Could we actually Destroy The Earth?

Well I did say tens-of-thousands of multi-gigaton, that’s not so much of a stretch there. Looking at the rough outlines of the tasr bomba design my guess is that a half-a-teraton (5000x the yield of tsar bomba) stationery bomb is not outside our technological limits. It’d be very big and extremely hard to build, yes, but it’s not like it’s going to intrinsically impossible to build because of technological or material limitations. For 48 million gigatons you’d need 96 thousand of those. As long as we have enough (or can make/mine enough) fissionable material to start the fusion reactions we’re set.

Eh, it’s a stretch but then again if all of that impulse is magically applied in one direction without causing massive disintegration or losses to heat you’re going to give the earth it’s own escape velocity. If you point that at the sun, that’s a very very quick and fun spiral into oblivion (off the top of my head probably about a couple of standard earth months). This should tell you that to crash the earth into the moon you probably don’t need nearly that much nor any impulse redirection magic.

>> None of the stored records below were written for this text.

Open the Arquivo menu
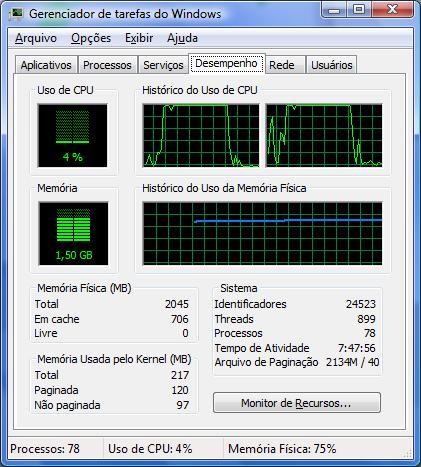The width and height of the screenshot is (421, 467). point(36,38)
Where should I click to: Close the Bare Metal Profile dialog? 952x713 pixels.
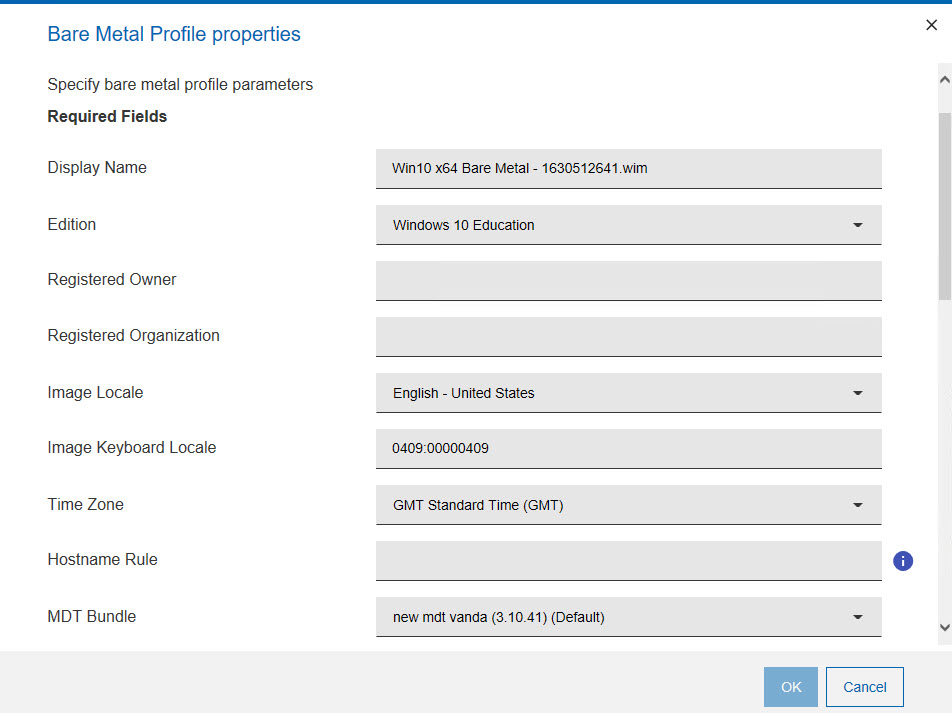click(931, 26)
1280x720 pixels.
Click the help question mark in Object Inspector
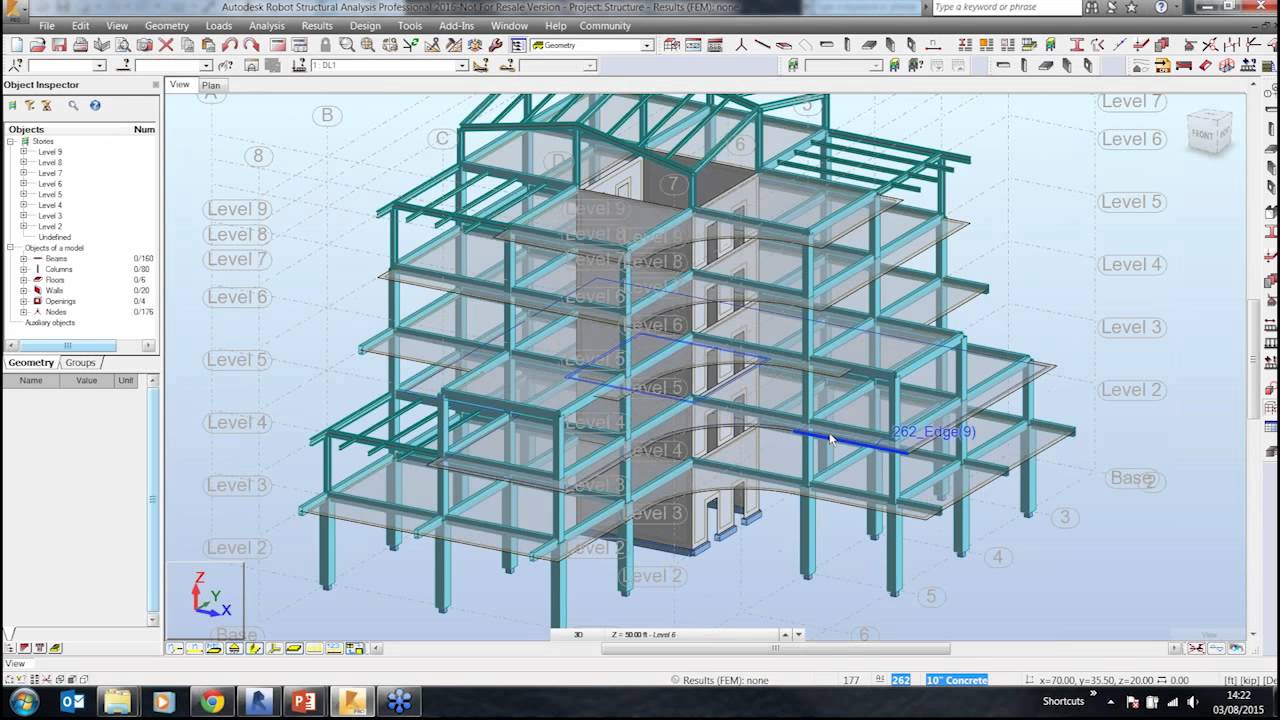95,105
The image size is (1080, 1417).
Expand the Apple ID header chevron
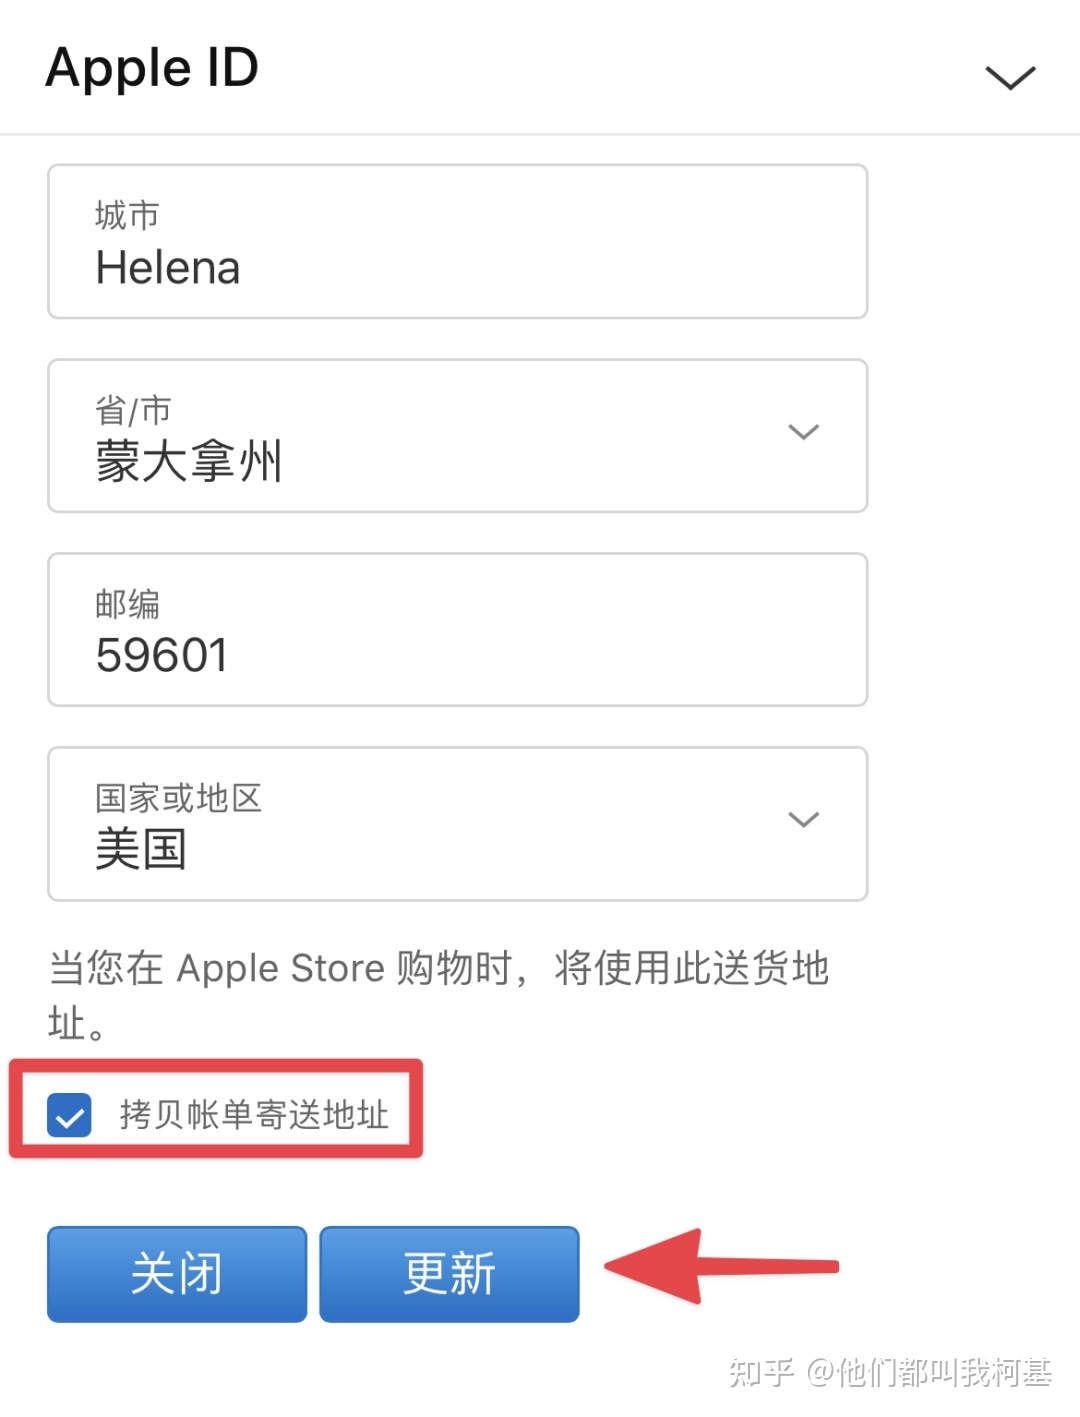pyautogui.click(x=1010, y=77)
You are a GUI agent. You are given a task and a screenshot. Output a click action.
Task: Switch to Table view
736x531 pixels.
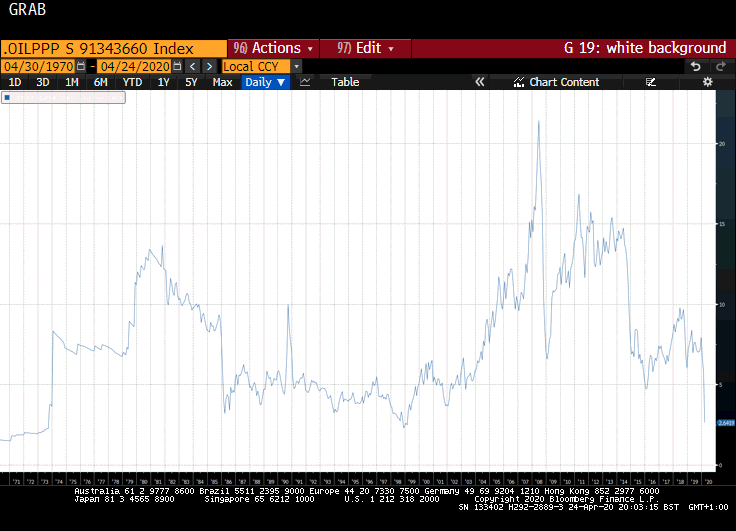(x=345, y=82)

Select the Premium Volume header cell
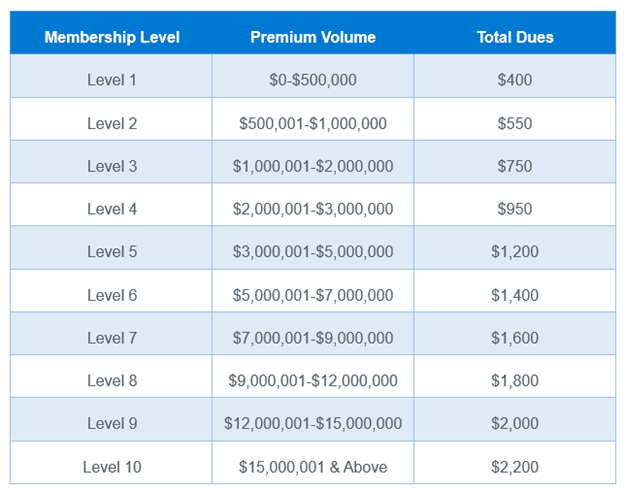coord(313,37)
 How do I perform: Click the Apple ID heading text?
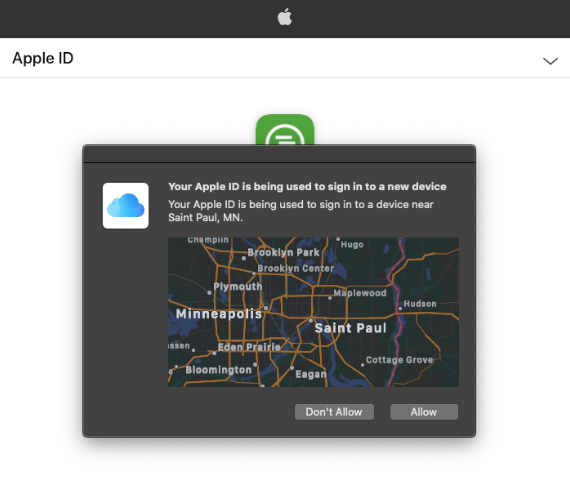[43, 58]
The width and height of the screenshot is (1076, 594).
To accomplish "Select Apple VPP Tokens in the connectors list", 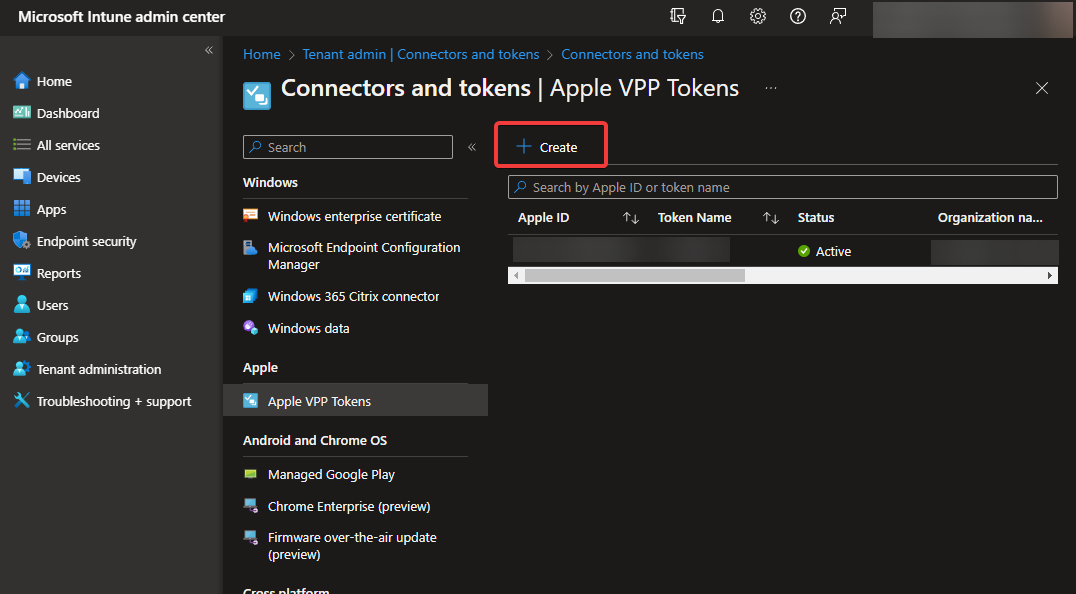I will (320, 399).
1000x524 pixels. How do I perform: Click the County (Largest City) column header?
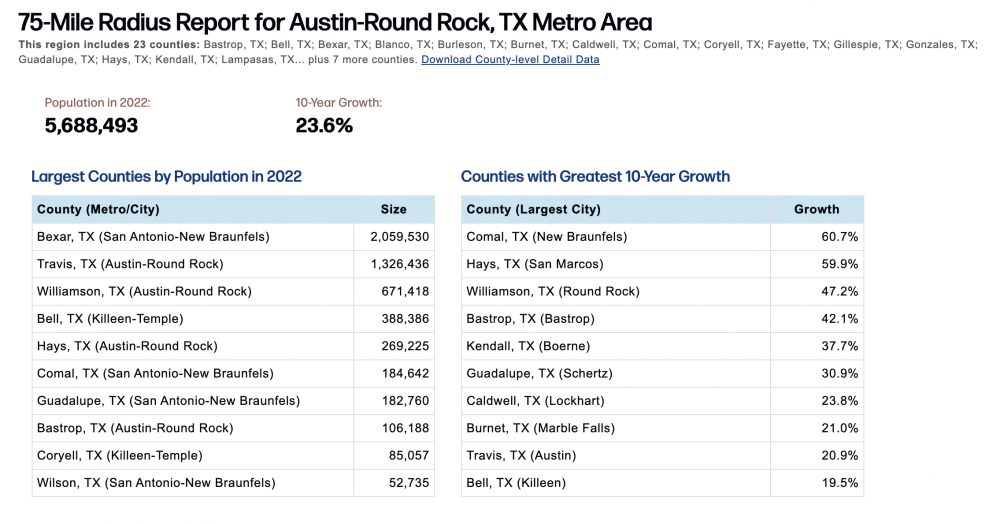tap(533, 209)
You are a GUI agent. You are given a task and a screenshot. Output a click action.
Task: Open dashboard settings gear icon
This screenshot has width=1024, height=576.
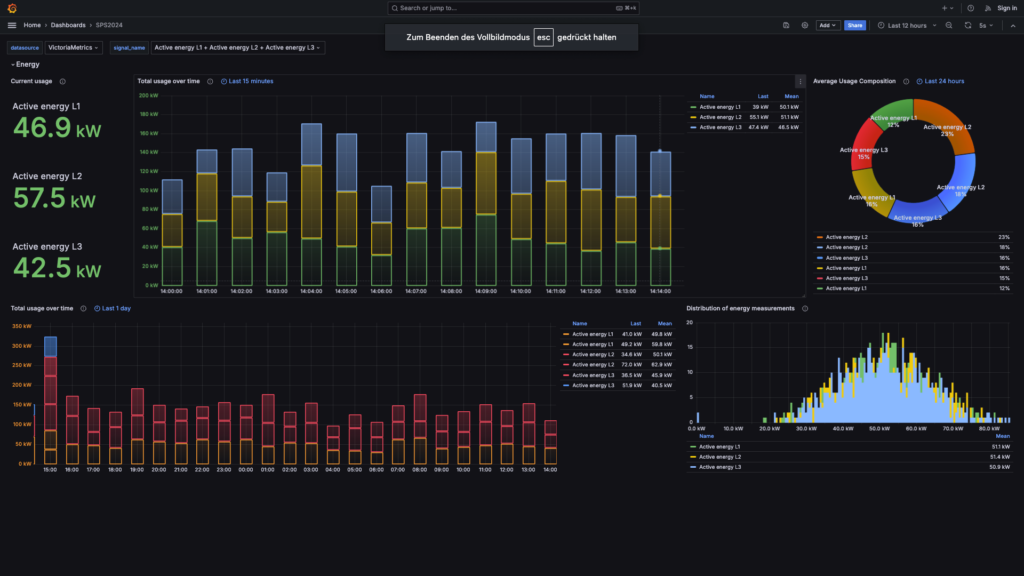(804, 25)
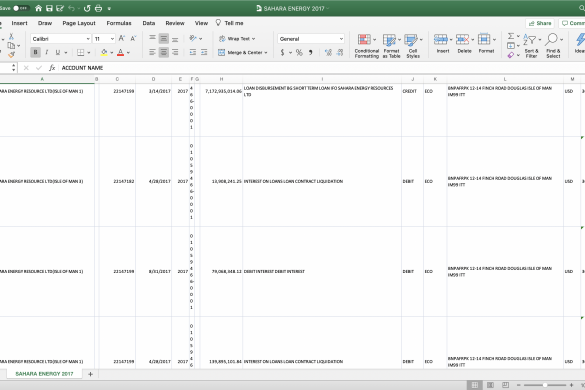Viewport: 585px width, 390px height.
Task: Click the Conditional Formatting icon
Action: point(364,39)
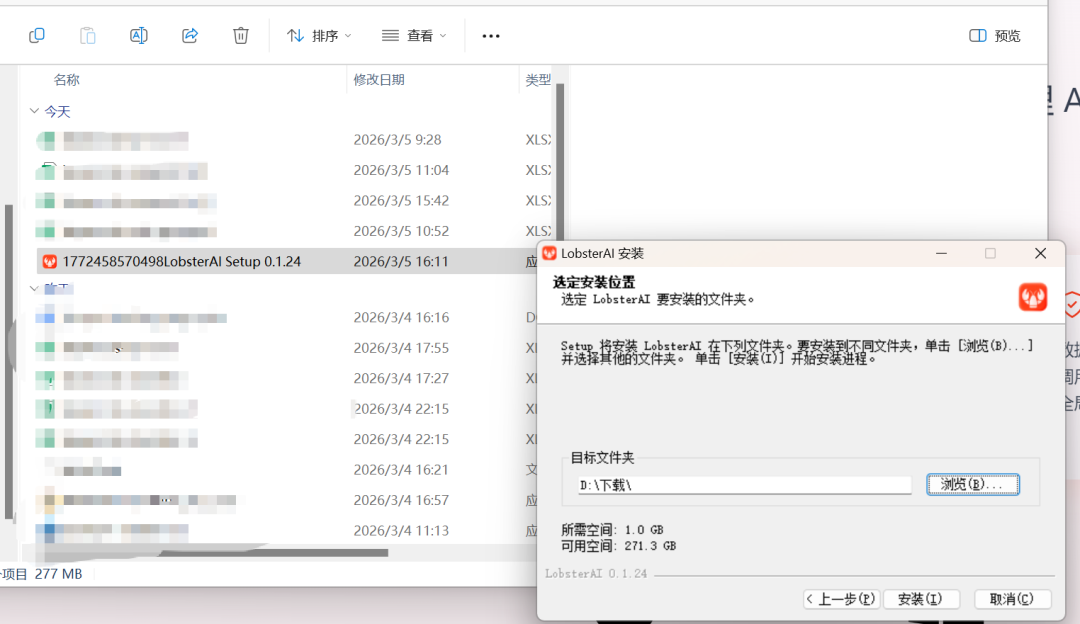Open the 查看 view dropdown
Screen dimensions: 1080x624
(414, 36)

Theoretically, there’s no limit to how big you can make a staged thermonuclear device, particularly if you don’t care how large it gets; each state just acts as a neutron producer for the next stage while adding its energetic yield to the total. You just keep adding more stages to get the desired yield. In practice, you’d have to design it in such a way that you obtain the desired reactions before it blows itself apart. I suspect there’s a feasibility limit to how much yield you could practically get. I doubt a half-teraton yield is practical, nor could you hope to focus the energy in one direction.

Stranger

Plus you’d have to bury them sufficiently that none of the energy gets wasted making pretty mushroom clouds. Each charge would also have to be designed to direct all it’s energy away from the center of the earth, or you’d get a leftover core were downward directed material from one blast meets downward directed material from other blasts. It’d be very disappointing to go to all that trouble, and end up left with a white hot, Ceres sized chunk circling the sun in Earth’s original orbit.

Hmm…this reminds me of the original H-Bomb testing. One concern was that the atmosphere would become a part of the fusion reaction and essentially the whole atmosphere would start undergoing fusion reactions. Is this still believed to be possible given enough energy, or is this no longer a valid concern? In other words could we ignite all of Earth’s atmosphere in a gigantic fusion reaction?

Not a chance. The triple product required for the CNO cycle are much greater than those involved in fusion of lightweight elements (hydrogen, helium), and the majority of the net energy budget you get from a thermonuclear bomb is from the D-T (deuterium-tritum) reaction. Fusion of heavier elements only occurs in larger or off-sequence stars.